Supplied data

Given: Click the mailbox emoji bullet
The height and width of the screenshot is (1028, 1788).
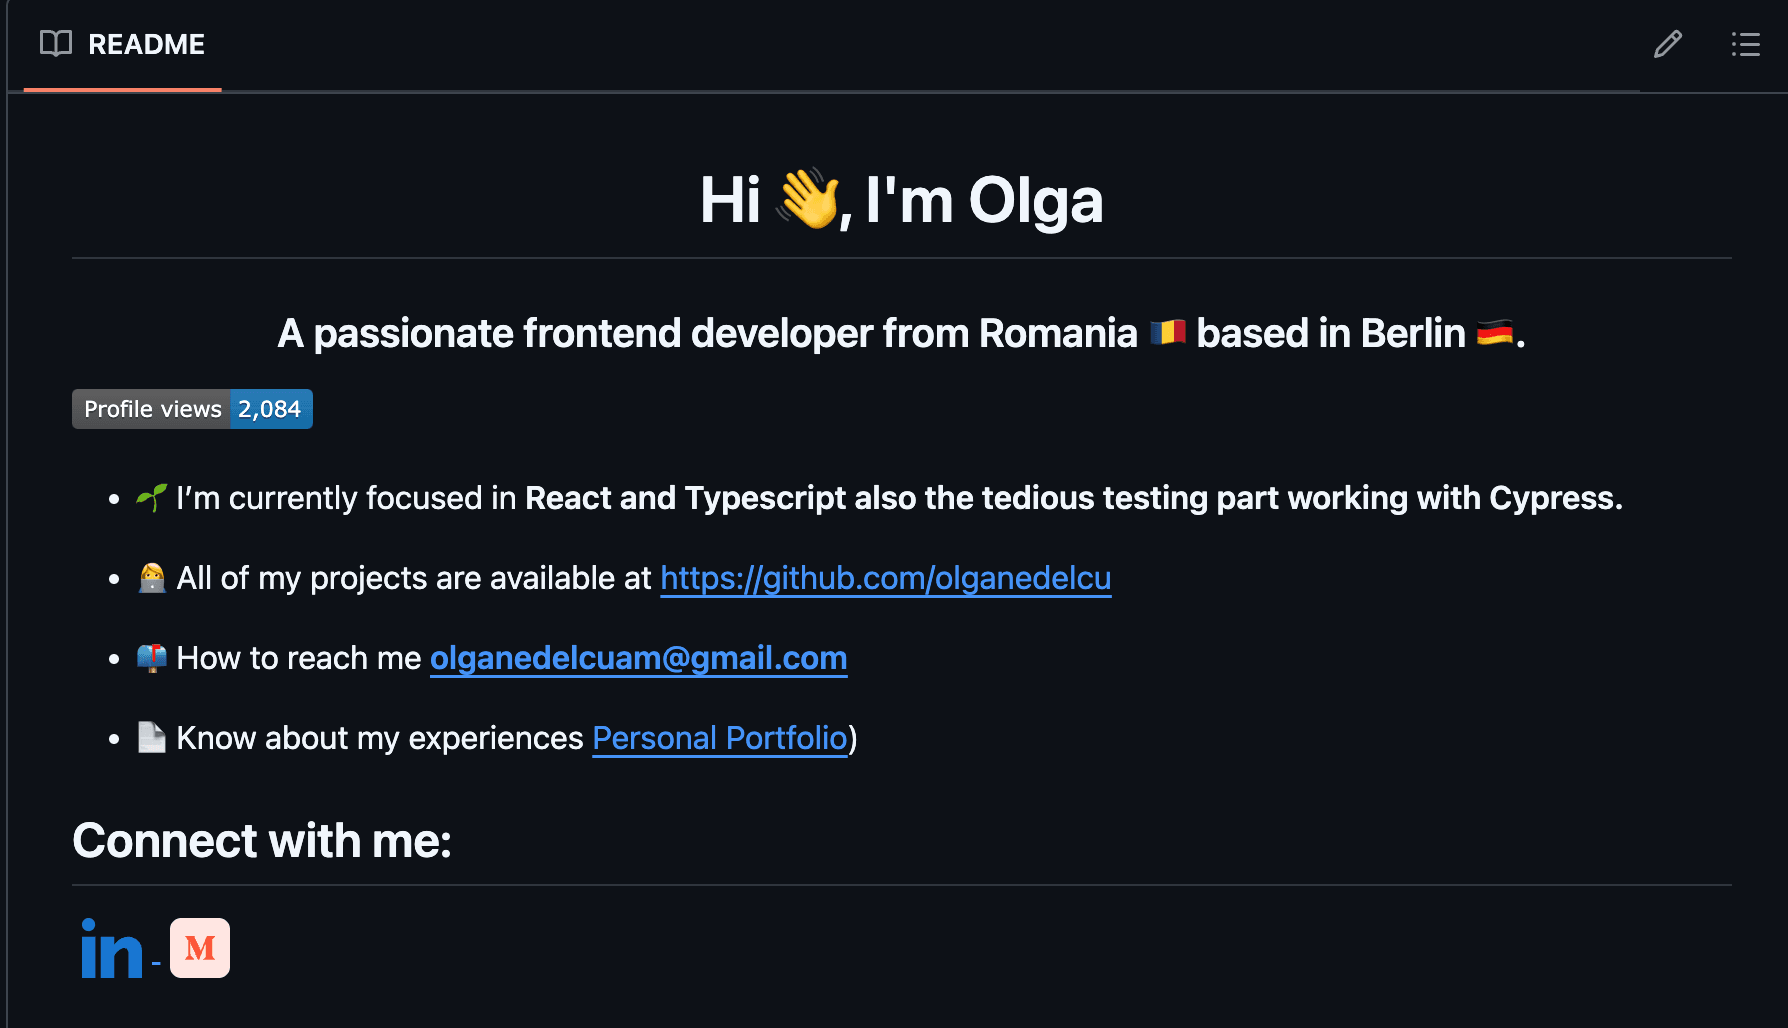Looking at the screenshot, I should 152,658.
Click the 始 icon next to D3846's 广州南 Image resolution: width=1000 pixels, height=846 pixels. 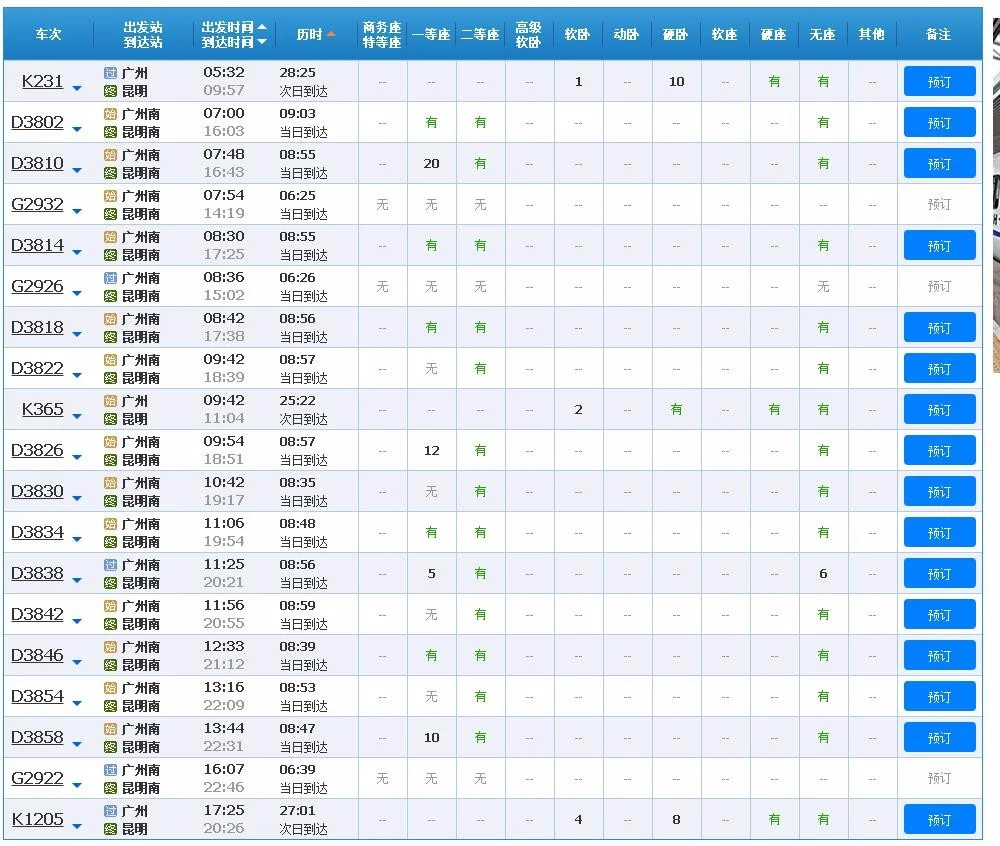pyautogui.click(x=110, y=648)
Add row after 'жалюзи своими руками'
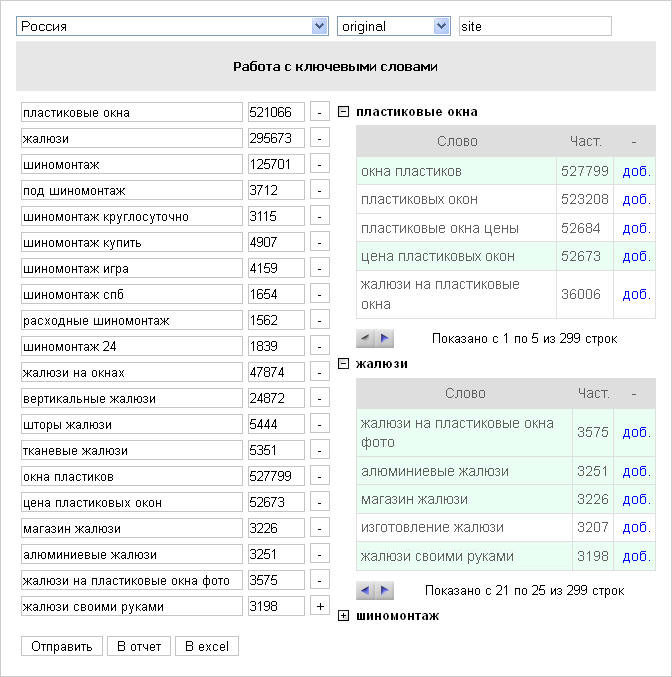This screenshot has width=672, height=677. pos(320,607)
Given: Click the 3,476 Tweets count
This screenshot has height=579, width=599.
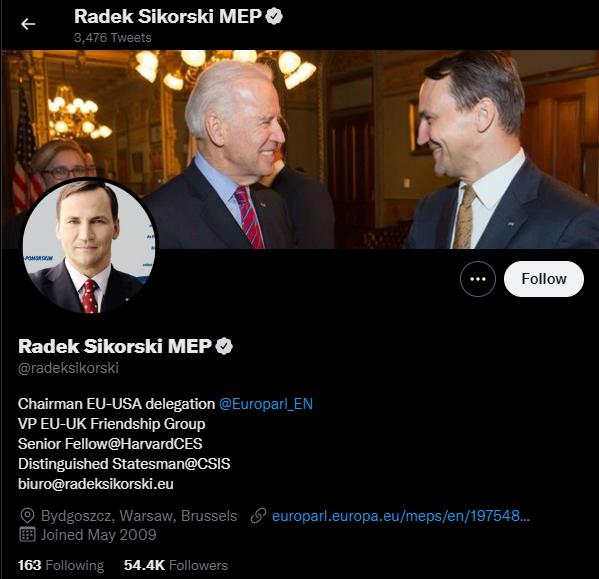Looking at the screenshot, I should 113,38.
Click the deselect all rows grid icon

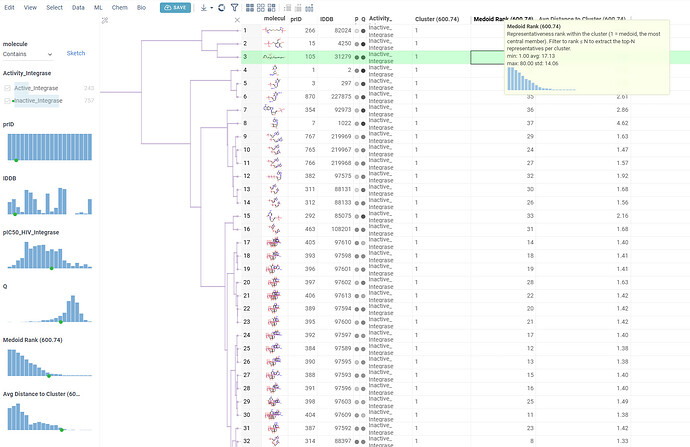pos(261,7)
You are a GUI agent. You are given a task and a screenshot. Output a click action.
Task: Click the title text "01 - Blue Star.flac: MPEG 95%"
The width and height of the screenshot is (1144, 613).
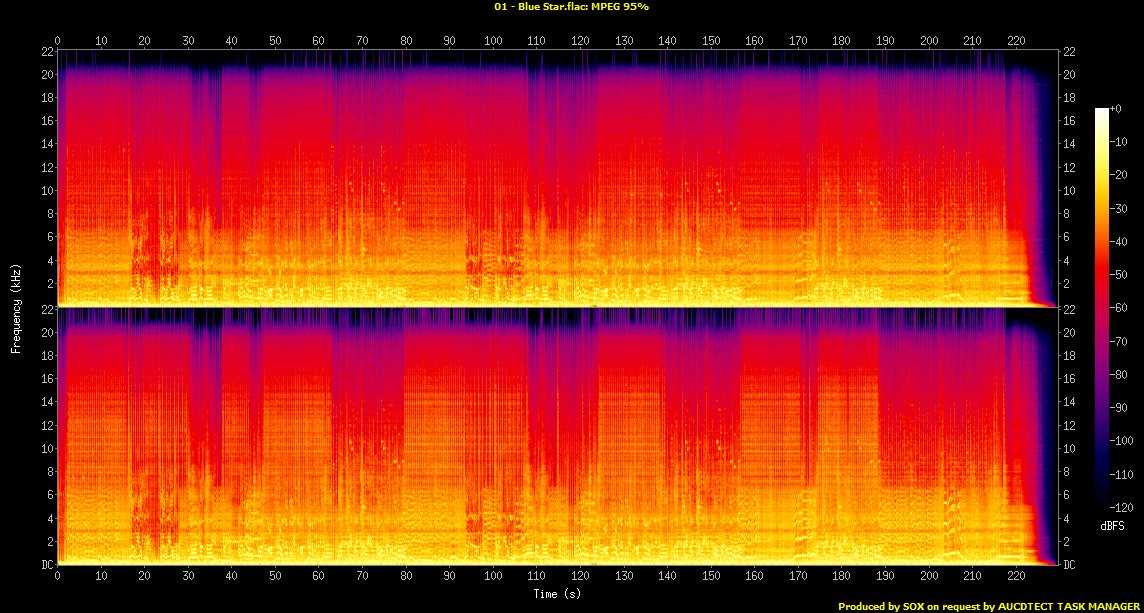(571, 6)
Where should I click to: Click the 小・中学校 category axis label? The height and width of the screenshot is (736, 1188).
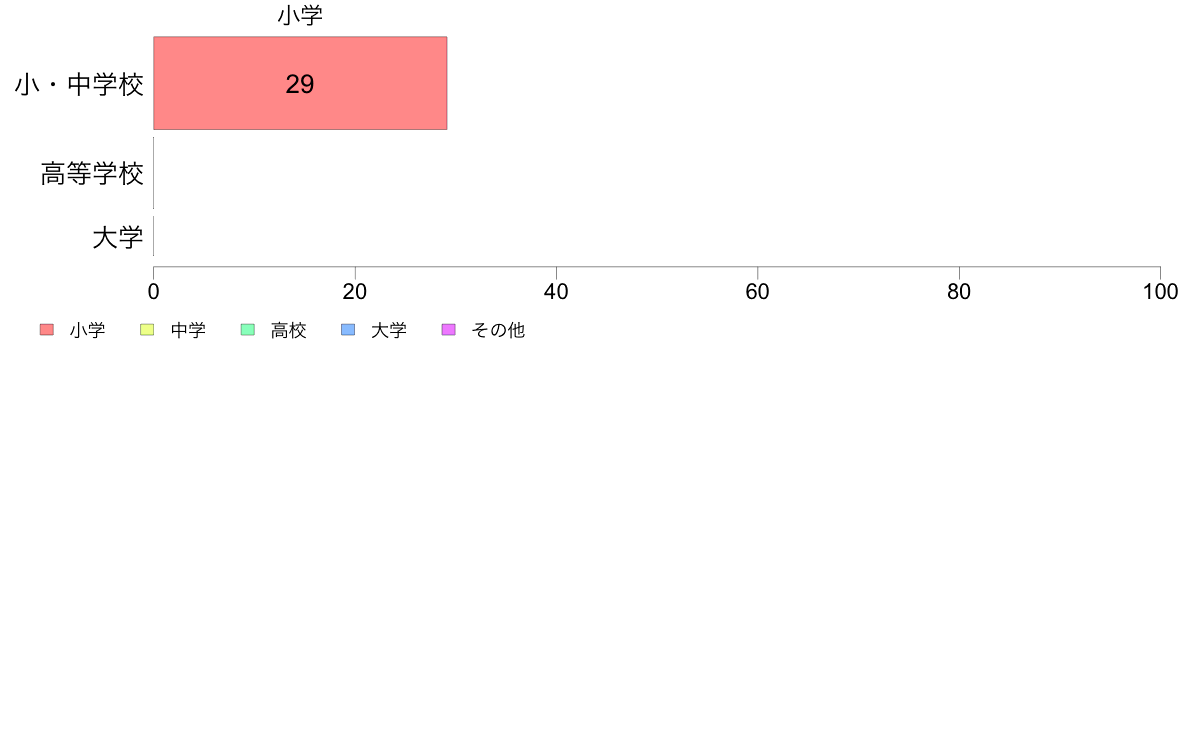click(x=79, y=84)
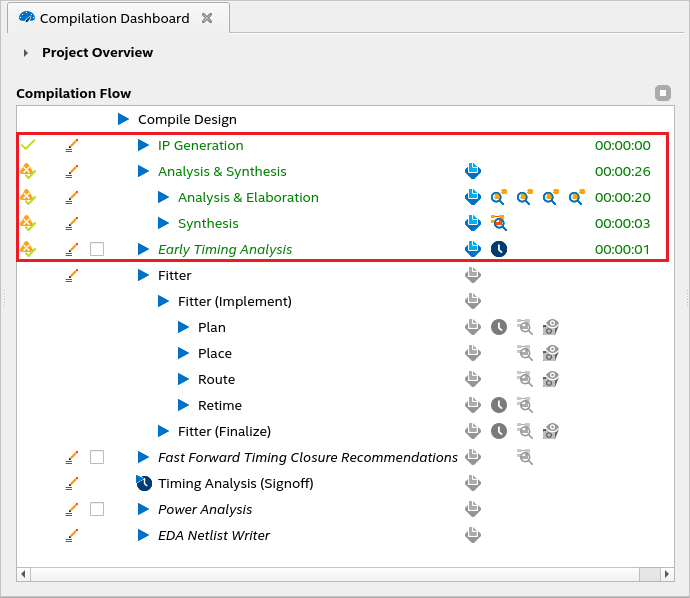Viewport: 690px width, 598px height.
Task: Click the Retime timing analyzer clock icon
Action: click(499, 405)
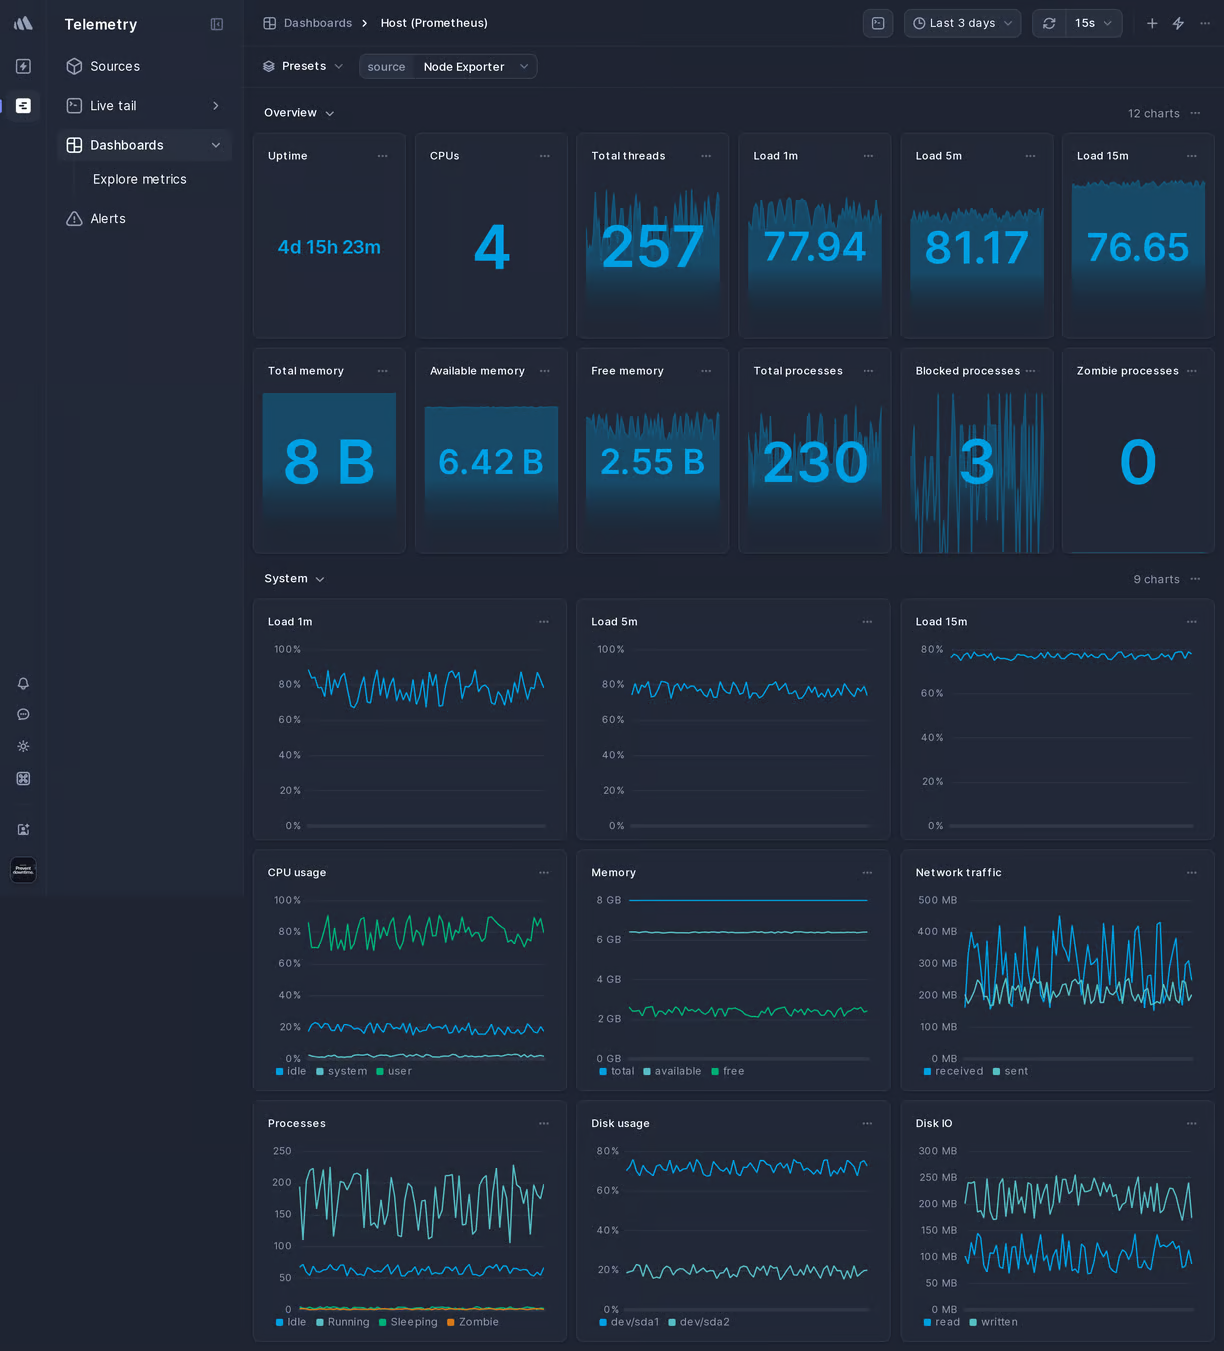Expand the 15s refresh interval dropdown
The width and height of the screenshot is (1224, 1351).
pos(1091,23)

Task to complete
Reproduce precisely the lines of the entries above, from the one containing "You are a GUI" through the final one, both ends included, and omit the pictures.

Answer space
You are a GUI agent. You are given a task and a screenshot. Output a click action.
Task: Click the title text "01 - Blue Star.flac: MPEG 95%"
The width and height of the screenshot is (1144, 613).
(571, 6)
Where should I click to: Click the 小・中学校 category axis label? The height and width of the screenshot is (736, 1188).
click(x=79, y=84)
Viewport: 690px width, 598px height.
Task: Click the Retime timing analyzer clock icon
Action: click(499, 405)
Expand the 15s refresh interval dropdown
The width and height of the screenshot is (1224, 1351).
pos(1091,23)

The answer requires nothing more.